The following is a guest post by Chelcie Rowell, 2012 Junior Fellow.
A packed house heard Tony Hey and Clifford Lynch present on The Fourth Paradigm: Data-Intensive Research, Digital Scholarship and Implications for Libraries at the 2012 ALA Annual Conference.

Stellar Shrapnel Seen in Aftermath of Explosion – A supernova remnant located in the Large Magellenic Cloud, by Smithsonian Institution, on Flickr
Jim Gray coined The Fourth Paradigm in 2007 to reflect a movement toward data-intensive science. Adapting to this change would, Gray noted, require an infrastructure to support the dissemination of both published work and underlying research data. But the return on investment for building the infrastructure would be to accelerate the transformation of raw data to recombined data to knowledge.
In outlining the current research landscape, Hey and Lynch underscored how right Gray was.
Hey led the audience on a whirlwind tour of how scientific research is practiced in the Fourth Paradigm. He showcased several projects that manage data from capture to curation to analysis and long-term preservation. One example he mentioned was the Dataverse Network Project that is working to preserve diverse scholarly outputs from published work to data, images and software.
Lynch reflected on the changing nature of the scientific record and the different collaborative structures that will be needed to define, generate and preserve that record. He noted that we tend to think of the scholarly record in terms of published works. In light of data-intensive science, Lynch said the definition must be expanded to include the datasets which underlie results and the software required to render data.
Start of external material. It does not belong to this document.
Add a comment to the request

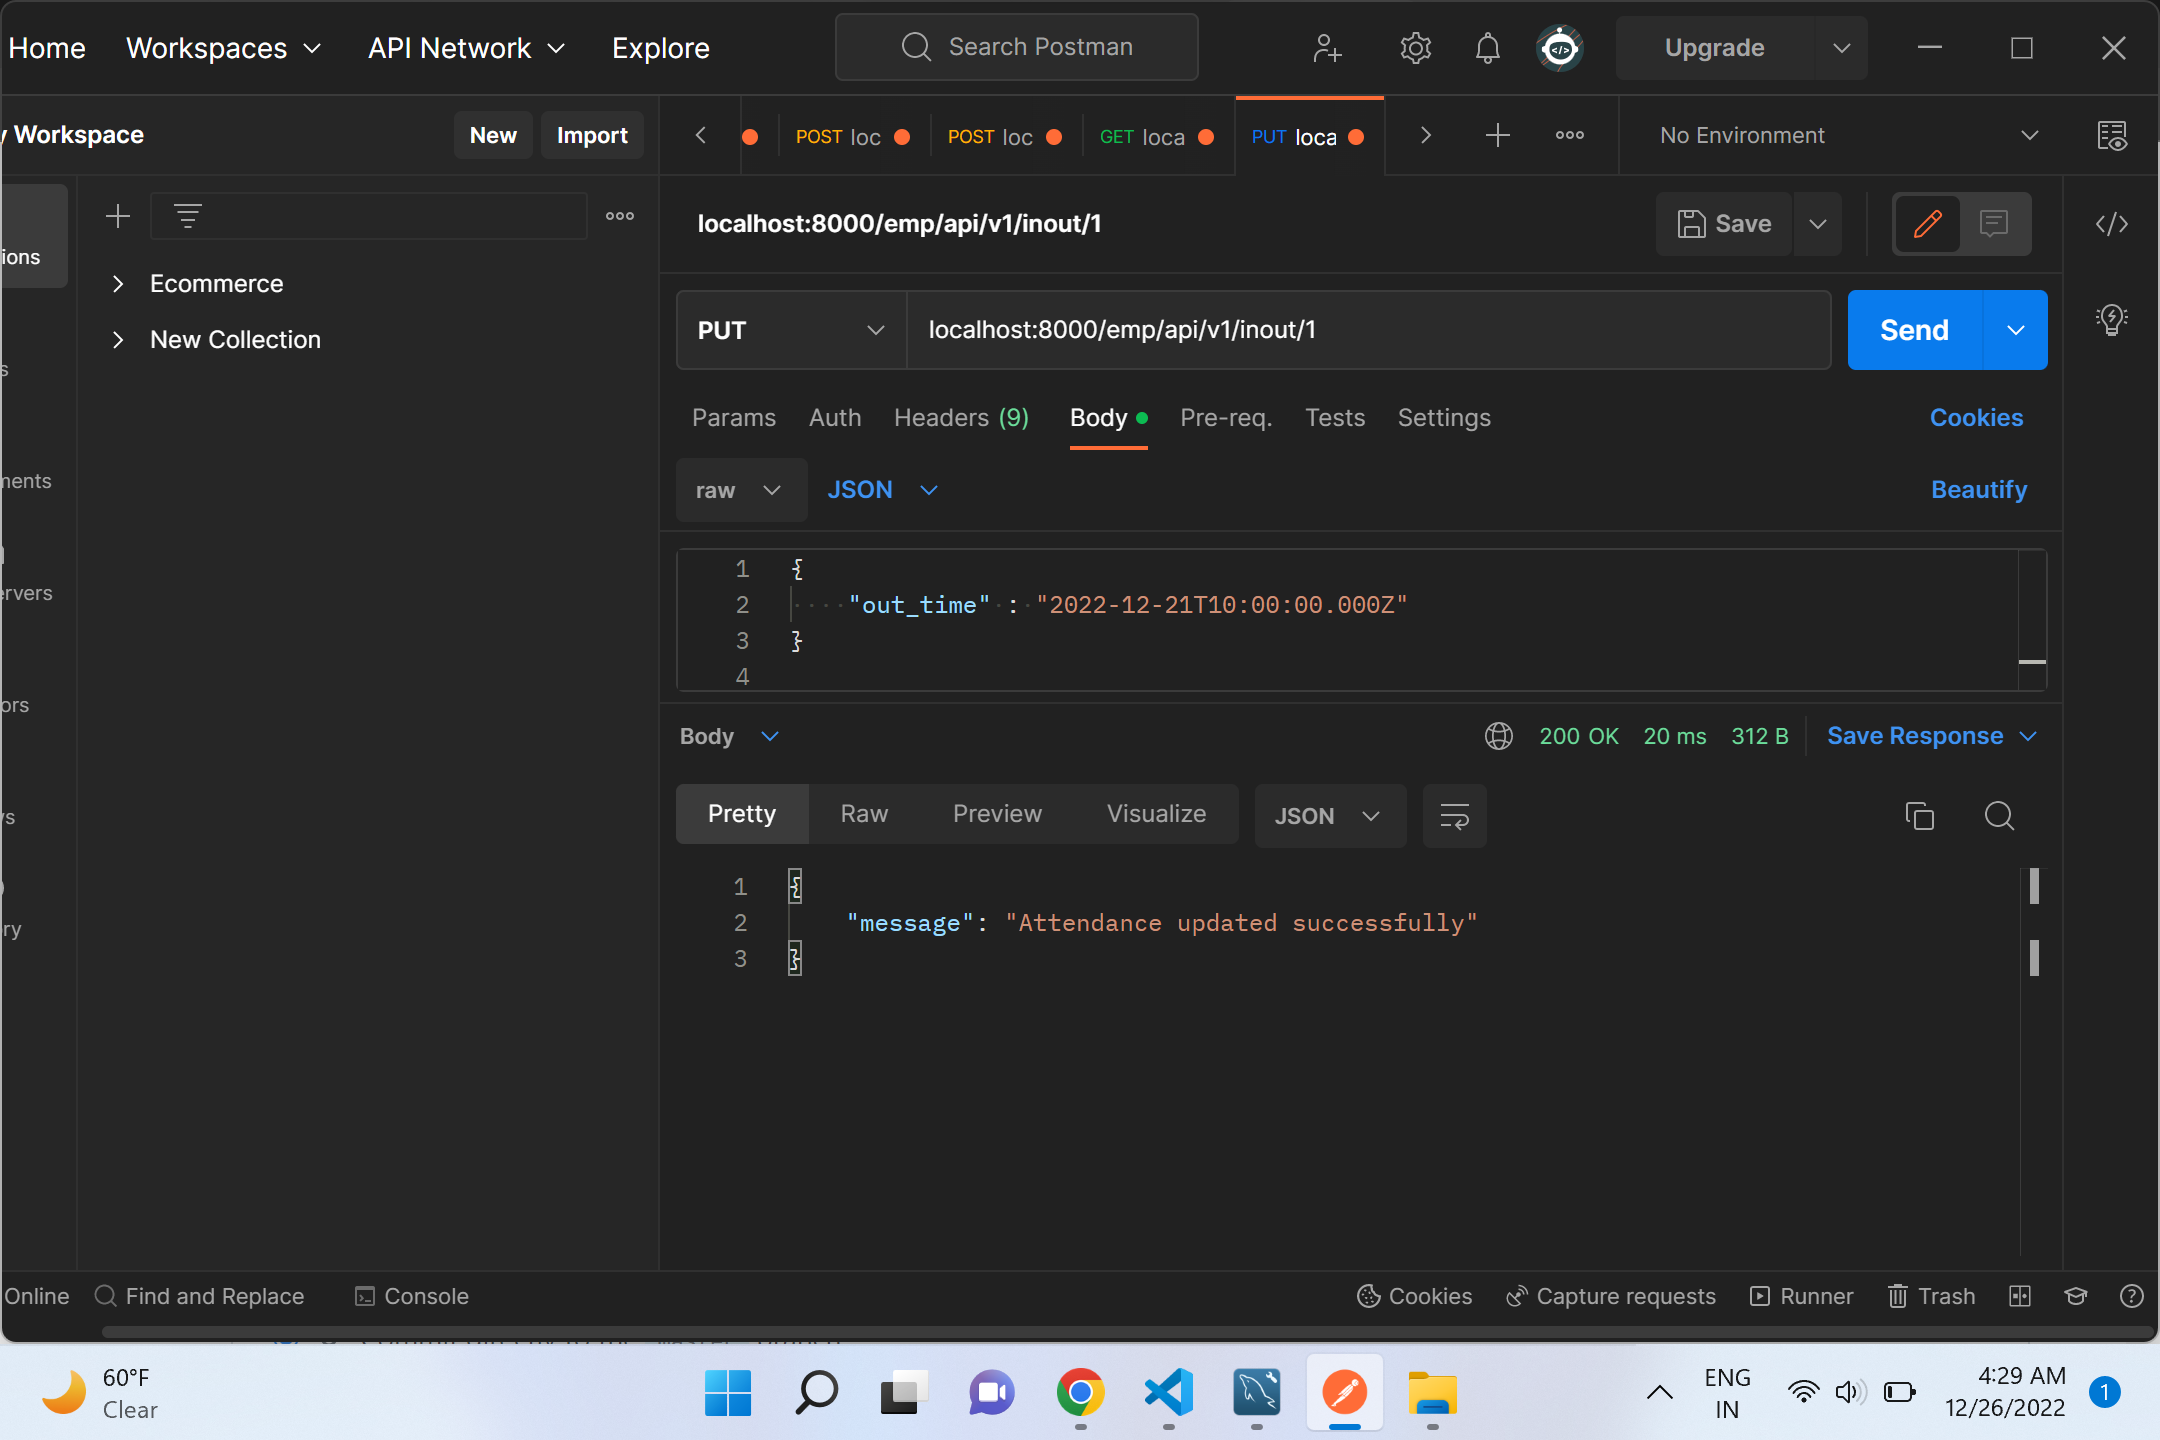(x=1994, y=224)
When Gray coined the term Fourth Paradigm, he was thinking primarily of scientific research, but the speakers suggested that it encompasses the humanities and social sciences, too. Data supporting all forms of inquiry are collected for the benefit of countless researchers and research questions in a number of different fields and sub-fields. Yet just as we’re expanding the definition of the scholarly record to include evidence as well as argument, the challenges of preserving these evidence bases are multiplying.
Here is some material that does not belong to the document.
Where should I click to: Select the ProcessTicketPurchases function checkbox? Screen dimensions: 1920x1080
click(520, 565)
Hey and Lynch observed various kinds of preservation challenges. Some challenges are technical. Think of the kind of digital objects that wrap executable models and raw data in a document, or news websites whose databases call for utterly different strategies than stacking up and microfilming newspapers. Other challenges are organizational. For example, while the federal records management mandate is helping to capture federal government data, efforts to preserve state and local government data are strapped for resources.

Record Shelves, by FourthFloor, on Flickr
What role should librarians and data curators play? In response to this audience question, the panelists argued that it’s possible to untwine the role of libraries from the role of librarians. Lynch said that as institutions, libraries should make the case for funding and advocate for public policy provisions (from intellectual property to privacy and permissions). Librarians should, he said, engage these questions within their institutions as well as advocate externally.
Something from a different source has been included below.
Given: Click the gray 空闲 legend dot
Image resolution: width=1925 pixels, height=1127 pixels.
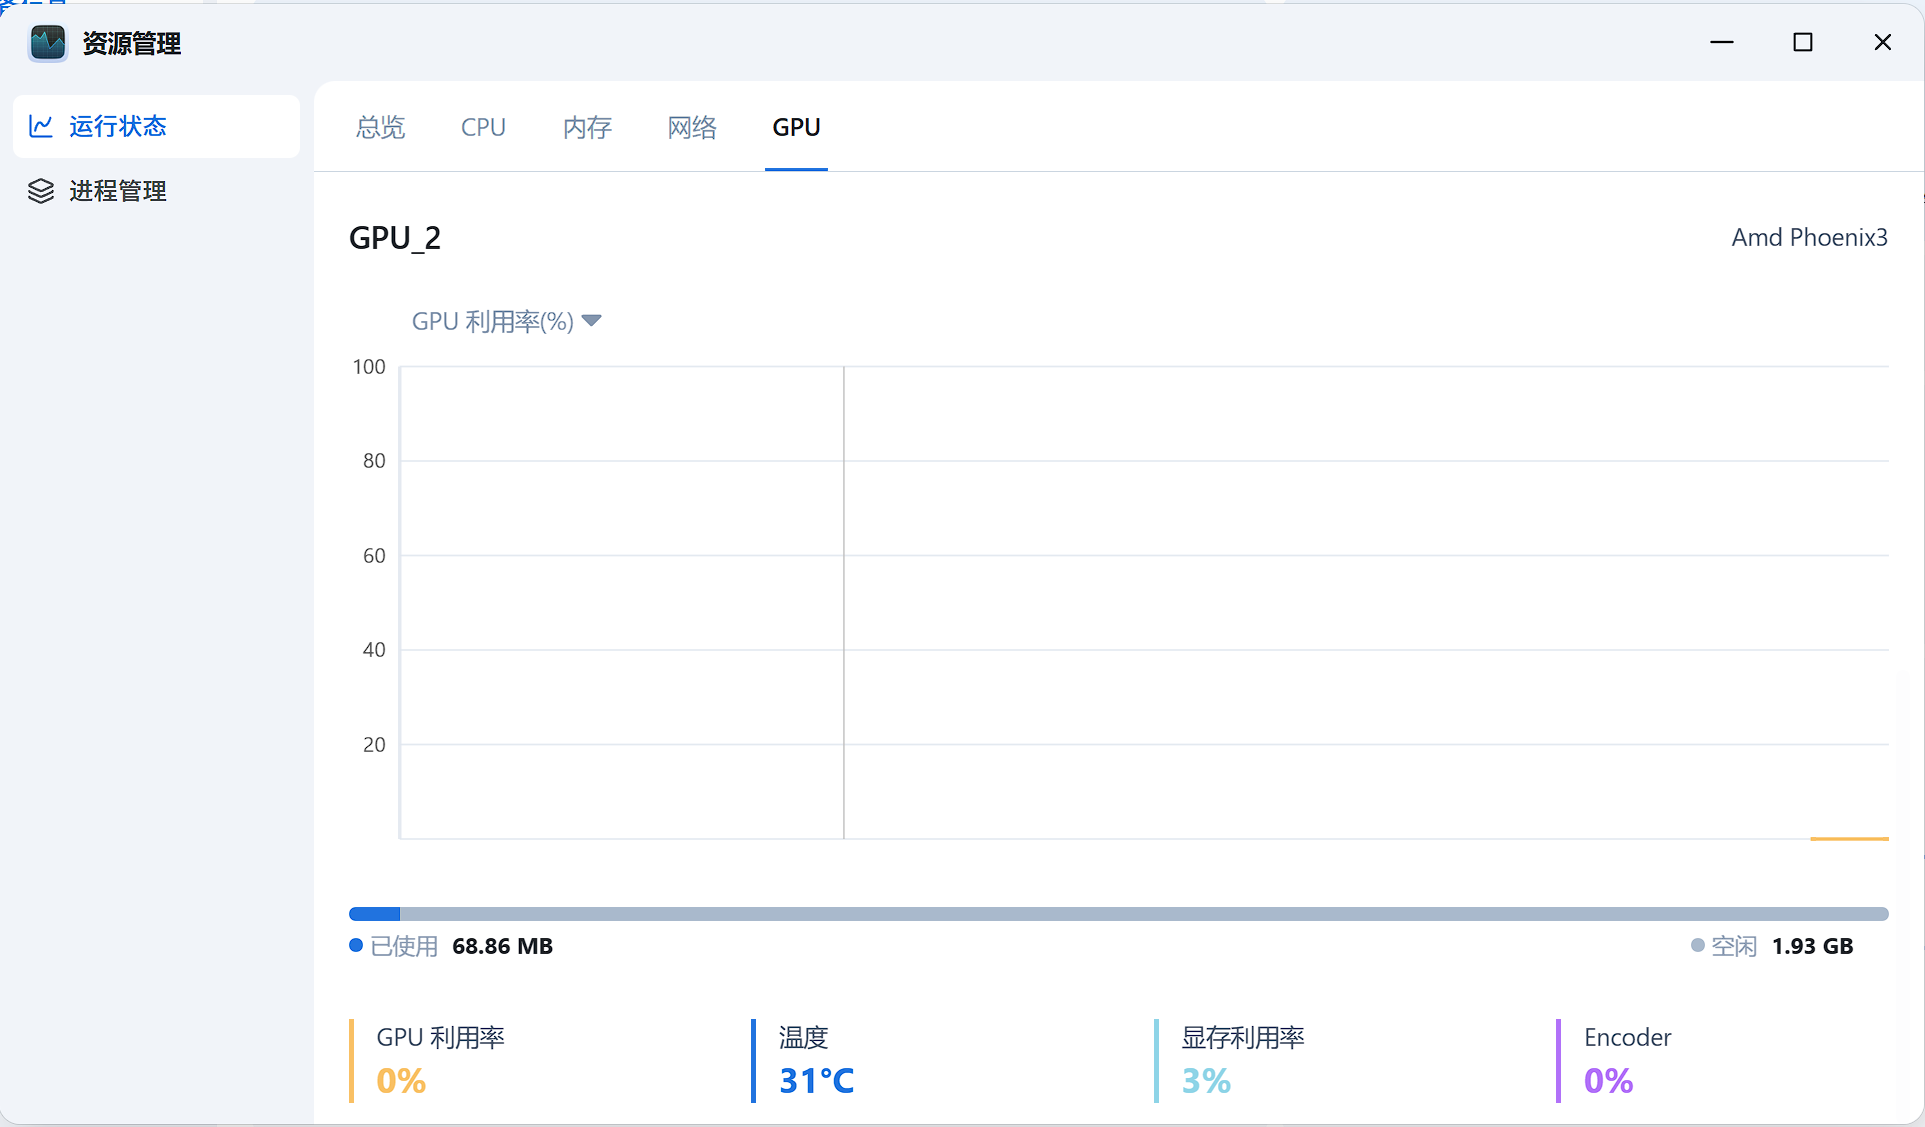Looking at the screenshot, I should coord(1697,946).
Hey added that although we talk about big data, libraries deal with the “long tail of science,” where there are big numbers of small datasets. Often university libraries are the point of last resort for curating and preserving “long tail” data. Whether inside or outside of the library, the role of the librarian is to work with different communities to identify where data is valuable and to build a culture that facilitates the its remix and reuse.